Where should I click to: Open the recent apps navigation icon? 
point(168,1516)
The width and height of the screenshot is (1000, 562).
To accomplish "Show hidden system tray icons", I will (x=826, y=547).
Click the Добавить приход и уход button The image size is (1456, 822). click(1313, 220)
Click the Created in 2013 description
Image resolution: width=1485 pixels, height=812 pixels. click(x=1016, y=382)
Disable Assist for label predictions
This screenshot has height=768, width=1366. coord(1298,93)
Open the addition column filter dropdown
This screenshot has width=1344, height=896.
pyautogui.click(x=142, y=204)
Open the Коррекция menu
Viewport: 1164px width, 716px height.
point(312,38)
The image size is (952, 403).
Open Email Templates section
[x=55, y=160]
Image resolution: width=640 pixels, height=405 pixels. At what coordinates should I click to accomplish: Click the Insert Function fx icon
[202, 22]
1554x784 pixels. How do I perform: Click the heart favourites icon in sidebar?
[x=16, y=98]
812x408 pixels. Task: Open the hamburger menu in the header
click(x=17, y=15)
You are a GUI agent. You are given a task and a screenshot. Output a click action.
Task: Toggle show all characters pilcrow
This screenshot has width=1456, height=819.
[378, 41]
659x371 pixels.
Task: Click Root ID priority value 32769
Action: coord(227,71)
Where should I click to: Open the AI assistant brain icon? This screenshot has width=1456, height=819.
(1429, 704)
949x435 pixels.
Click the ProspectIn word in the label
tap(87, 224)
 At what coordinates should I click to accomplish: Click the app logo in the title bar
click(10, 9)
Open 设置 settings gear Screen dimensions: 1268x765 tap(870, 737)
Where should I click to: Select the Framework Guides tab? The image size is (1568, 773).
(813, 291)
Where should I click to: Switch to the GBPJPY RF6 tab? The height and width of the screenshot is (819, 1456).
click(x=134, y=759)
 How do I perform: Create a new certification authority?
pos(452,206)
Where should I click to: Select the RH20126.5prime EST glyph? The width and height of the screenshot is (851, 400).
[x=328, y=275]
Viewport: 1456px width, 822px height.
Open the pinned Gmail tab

******

DIRECTIONS ▸
Locate each line in the rows above that contains the string "should" and copy those lines. Case matters.

TASK SOLUTION ▸
Where should I click to: Open the recent apps navigation icon? 
Image resolution: width=640 pixels, height=405 pixels. At what coordinates should I click to accomplish: Click the Insert Function fx icon
Where should I click to: Open the AI assistant brain icon? This screenshot has width=1456, height=819.
 At what coordinates should I click to accomplish: Click the app logo in the title bar
Where should I click to: Select the Framework Guides tab? The image size is (1568, 773).
Where should I click to: Switch to the GBPJPY RF6 tab? The height and width of the screenshot is (819, 1456).
Where should I click to: Select the RH20126.5prime EST glyph? The width and height of the screenshot is (851, 400).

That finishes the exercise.